Setting up a robust MPSPC solution requires investments, capacity and also specialized skills on the side of potential adopters. Not all statistical institutions may have the internal resources and/or the necessary knowledge to develop, deploy and maintain their own solutions, and anyway the costs might be disproportionate compared to the expected benefit. The cost factor may discourage adoption wholly or drive towards adoption of sub-optimal solutions with less-than-maximum levels of security and robustness. Furthermore, interoperability may not be guaranteed among solutions developed independently by different institutions.
The concerns about costs, robustness and interoperability led Eurostat, in the framework of the UNECE HLG-MOS project on Input Privacy-Preservation, to elaborate the vision of a shared MPSPC infrastructure, developed and operated by a network of statistical institutions and made available on demand to execute computation based on the MPSPC paradigm. As in other areas of Information Technologies, the basic idea is to decouple the development (and maintenance) of the infrastructure from its utilization. This allows to pool together resources and expert knowledge during the development phase, increasing cost-effectiveness and ultimately enabling the achievement of very high levels of robustness and security guarantees, based on state-of-the-art technologies and design criteria.
The shared MPSPC infrastructure developed in this way could then be used on demand by statistical institutions and by their partners (e.g., external data providers).
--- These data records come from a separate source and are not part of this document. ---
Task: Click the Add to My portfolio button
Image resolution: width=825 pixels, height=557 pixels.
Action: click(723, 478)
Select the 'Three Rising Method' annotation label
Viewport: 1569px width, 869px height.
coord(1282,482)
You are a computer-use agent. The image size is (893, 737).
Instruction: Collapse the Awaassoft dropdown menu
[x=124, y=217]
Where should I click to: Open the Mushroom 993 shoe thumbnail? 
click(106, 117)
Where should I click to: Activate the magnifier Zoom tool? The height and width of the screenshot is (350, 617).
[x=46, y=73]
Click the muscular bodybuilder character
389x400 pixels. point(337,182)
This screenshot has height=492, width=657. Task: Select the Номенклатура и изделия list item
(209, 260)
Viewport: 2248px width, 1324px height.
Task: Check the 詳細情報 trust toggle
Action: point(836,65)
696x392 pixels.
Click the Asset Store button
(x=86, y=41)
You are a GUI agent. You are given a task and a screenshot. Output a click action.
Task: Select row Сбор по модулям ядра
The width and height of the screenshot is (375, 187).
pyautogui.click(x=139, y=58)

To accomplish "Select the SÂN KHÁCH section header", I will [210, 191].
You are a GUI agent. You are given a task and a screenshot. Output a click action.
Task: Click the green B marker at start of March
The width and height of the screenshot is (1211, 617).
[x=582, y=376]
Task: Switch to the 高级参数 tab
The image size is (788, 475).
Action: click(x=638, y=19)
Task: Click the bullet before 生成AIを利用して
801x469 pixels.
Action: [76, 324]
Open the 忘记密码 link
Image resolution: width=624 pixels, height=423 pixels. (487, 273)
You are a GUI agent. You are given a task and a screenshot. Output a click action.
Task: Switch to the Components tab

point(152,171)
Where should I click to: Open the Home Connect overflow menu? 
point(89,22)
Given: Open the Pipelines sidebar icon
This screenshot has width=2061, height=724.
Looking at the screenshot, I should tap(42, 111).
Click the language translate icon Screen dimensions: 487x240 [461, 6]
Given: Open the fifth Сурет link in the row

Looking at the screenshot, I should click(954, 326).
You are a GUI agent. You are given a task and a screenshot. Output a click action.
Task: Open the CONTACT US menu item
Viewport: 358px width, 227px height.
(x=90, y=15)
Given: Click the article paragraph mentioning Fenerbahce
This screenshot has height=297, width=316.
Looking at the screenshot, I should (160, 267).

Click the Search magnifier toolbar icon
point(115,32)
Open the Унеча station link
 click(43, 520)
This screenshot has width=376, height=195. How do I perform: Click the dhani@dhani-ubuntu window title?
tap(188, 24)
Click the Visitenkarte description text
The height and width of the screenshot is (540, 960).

This model was named MPSPC-as-a-service (MPSPCaaS).

The talk will provide a high-level overview of the motivations, challenges, and key requirements underlying the MPSPCaaS concept as initially elaborated in the context of the UNECE HLG-MOS Input Privacy-Preservation project. Furthermore, it will provide a detailed account of the steps being taken by Eurostat towards the specification and demonstration of a MPSPCaaS prototype serving the (future) needs of the European Statistical System.